Work through the entries below and show every line in which "computer" is found.

(Beginning of SUPPLIED RECORDS)

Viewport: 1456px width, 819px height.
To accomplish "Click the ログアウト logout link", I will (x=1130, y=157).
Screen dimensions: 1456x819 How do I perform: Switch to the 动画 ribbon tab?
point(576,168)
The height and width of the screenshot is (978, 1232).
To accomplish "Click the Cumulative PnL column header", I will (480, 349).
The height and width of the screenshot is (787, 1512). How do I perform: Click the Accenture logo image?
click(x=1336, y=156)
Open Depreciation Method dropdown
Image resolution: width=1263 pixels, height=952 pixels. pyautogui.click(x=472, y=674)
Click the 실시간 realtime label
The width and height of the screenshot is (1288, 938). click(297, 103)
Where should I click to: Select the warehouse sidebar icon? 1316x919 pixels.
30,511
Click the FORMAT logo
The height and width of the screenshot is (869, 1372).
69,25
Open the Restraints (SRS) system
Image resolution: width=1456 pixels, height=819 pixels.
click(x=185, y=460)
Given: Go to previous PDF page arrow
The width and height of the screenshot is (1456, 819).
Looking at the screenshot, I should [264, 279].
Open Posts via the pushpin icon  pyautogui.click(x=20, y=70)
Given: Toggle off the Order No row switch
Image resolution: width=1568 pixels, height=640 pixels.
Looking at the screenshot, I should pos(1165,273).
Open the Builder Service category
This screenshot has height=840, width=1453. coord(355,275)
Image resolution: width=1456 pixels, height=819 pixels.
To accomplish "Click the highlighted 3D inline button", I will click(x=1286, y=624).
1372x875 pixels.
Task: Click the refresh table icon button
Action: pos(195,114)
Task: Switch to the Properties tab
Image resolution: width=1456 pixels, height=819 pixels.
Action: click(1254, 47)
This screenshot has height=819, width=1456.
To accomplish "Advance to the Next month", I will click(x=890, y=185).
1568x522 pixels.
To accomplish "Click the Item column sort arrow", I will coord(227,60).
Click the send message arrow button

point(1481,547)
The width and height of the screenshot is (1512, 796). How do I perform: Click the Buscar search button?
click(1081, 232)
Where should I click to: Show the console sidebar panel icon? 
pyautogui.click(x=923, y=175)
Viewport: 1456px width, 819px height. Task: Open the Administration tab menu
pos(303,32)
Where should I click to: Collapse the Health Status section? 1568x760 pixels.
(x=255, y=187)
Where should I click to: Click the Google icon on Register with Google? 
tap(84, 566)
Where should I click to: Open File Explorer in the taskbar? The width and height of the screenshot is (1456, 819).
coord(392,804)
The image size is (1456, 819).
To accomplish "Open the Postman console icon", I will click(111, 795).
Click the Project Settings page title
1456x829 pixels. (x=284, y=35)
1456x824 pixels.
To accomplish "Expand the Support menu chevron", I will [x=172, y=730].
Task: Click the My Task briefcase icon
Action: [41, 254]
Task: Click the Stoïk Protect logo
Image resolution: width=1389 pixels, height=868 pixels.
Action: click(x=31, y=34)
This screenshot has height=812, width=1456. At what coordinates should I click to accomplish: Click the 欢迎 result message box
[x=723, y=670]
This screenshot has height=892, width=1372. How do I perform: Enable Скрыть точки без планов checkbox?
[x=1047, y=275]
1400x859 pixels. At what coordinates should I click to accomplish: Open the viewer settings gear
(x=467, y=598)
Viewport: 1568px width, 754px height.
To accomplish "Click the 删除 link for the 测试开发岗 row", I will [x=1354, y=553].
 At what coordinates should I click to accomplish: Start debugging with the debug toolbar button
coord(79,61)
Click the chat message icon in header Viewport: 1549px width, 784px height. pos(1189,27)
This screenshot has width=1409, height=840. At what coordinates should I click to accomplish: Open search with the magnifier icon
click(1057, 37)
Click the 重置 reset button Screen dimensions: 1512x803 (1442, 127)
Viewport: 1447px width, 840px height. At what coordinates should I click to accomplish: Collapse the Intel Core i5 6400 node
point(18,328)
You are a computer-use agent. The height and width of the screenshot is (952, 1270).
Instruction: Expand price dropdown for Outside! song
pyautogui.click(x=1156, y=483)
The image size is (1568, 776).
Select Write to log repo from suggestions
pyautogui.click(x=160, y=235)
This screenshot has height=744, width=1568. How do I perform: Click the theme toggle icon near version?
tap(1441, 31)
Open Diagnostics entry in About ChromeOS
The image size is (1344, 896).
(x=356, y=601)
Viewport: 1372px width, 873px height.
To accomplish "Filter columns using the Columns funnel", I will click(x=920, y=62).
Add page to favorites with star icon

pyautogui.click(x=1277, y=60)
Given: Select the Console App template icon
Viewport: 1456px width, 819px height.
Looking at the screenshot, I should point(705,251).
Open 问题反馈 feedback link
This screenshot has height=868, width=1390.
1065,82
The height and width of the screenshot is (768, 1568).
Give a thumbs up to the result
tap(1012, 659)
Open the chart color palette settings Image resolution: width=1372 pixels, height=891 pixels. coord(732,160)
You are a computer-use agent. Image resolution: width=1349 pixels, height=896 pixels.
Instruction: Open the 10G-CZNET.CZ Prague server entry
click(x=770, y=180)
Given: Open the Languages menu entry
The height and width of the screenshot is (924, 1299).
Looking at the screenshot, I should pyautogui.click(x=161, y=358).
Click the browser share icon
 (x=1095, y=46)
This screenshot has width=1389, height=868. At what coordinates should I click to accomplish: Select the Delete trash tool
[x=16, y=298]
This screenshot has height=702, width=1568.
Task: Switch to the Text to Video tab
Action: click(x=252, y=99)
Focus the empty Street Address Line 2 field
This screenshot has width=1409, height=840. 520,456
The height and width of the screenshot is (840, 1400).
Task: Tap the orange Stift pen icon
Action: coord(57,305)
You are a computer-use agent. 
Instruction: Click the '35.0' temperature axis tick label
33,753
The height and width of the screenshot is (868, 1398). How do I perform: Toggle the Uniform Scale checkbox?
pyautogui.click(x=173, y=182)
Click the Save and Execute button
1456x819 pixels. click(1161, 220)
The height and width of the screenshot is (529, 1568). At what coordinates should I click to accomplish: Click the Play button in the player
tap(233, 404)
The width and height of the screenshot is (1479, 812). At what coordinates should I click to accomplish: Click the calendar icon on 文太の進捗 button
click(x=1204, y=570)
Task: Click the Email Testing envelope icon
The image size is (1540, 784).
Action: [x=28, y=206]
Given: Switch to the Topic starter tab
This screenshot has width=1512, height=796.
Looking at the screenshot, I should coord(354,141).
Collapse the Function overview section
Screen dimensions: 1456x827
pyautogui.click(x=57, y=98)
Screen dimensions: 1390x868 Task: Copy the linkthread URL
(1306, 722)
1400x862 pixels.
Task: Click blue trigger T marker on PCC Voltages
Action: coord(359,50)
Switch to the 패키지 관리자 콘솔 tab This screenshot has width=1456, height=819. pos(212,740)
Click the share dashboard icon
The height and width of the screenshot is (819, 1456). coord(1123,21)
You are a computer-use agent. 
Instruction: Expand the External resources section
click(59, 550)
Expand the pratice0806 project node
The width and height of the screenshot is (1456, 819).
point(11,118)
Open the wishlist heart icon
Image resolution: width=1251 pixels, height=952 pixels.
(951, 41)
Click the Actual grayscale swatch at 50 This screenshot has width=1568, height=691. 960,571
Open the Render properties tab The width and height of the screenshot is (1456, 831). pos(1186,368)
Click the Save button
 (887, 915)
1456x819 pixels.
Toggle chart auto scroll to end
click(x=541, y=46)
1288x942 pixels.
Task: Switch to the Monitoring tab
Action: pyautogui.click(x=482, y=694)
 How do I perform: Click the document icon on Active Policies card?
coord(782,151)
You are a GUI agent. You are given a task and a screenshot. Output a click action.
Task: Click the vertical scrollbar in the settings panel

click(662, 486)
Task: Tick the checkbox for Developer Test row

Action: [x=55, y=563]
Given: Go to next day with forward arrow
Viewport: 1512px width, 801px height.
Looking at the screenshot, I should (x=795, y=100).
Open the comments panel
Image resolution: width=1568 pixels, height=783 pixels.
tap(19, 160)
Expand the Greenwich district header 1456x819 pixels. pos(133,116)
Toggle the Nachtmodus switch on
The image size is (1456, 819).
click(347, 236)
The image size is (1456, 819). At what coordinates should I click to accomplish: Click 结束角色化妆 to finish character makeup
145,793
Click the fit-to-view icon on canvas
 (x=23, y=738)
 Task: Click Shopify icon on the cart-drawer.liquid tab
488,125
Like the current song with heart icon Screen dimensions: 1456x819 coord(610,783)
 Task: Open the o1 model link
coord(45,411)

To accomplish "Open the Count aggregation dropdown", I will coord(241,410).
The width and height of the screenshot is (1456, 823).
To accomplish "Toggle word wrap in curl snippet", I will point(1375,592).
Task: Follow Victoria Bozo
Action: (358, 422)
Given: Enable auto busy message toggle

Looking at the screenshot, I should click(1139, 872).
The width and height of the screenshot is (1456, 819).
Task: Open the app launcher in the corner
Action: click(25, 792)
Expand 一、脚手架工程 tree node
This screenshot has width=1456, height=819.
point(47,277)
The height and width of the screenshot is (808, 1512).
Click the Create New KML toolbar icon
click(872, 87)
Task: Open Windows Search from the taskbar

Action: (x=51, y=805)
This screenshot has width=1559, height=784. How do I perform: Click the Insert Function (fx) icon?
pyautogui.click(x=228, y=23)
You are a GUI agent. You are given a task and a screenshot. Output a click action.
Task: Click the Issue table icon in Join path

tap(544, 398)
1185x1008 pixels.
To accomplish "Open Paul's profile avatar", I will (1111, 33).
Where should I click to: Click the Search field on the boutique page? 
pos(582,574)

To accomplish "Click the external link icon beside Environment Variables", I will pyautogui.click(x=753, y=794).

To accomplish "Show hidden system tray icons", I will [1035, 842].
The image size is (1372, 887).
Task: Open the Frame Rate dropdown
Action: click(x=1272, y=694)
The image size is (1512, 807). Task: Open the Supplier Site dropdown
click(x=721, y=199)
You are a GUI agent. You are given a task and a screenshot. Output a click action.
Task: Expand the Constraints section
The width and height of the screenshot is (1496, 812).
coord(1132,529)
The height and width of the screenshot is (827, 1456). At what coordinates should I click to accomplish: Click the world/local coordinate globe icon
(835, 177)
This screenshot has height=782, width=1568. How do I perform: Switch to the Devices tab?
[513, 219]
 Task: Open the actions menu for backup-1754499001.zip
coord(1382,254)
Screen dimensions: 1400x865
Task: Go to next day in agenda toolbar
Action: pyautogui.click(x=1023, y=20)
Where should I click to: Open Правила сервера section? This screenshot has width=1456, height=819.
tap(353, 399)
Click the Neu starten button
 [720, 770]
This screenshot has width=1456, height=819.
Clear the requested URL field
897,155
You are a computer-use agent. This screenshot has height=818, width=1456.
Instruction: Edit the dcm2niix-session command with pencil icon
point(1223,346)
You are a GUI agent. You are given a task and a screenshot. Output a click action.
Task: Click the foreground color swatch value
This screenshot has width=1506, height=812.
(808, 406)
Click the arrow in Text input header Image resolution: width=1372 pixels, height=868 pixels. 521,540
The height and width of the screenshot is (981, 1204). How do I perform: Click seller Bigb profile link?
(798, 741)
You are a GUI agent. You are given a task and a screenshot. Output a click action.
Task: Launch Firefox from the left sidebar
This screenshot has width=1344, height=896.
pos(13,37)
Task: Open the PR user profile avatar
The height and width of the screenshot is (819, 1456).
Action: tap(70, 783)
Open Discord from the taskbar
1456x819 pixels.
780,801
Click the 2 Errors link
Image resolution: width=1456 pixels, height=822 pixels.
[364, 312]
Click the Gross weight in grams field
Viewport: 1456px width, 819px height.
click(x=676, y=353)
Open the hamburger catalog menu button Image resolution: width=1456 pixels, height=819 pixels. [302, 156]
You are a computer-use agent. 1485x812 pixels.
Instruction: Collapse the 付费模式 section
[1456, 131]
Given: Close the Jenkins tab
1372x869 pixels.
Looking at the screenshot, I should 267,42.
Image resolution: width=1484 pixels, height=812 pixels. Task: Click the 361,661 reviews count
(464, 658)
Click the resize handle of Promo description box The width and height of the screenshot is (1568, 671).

(End of SUPPLIED RECORDS)

OUTPUT BELOW
You are a computer-use agent. The height and width of the screenshot is (952, 1270).
You are a computer-use agent. Image resolution: width=1349 pixels, height=896 pixels.
You are a computer-use agent. 
You are a computer-use agent. 
You are a computer-use agent. This screenshot has height=818, width=1456.
You are a computer-use agent. 1485x812 pixels.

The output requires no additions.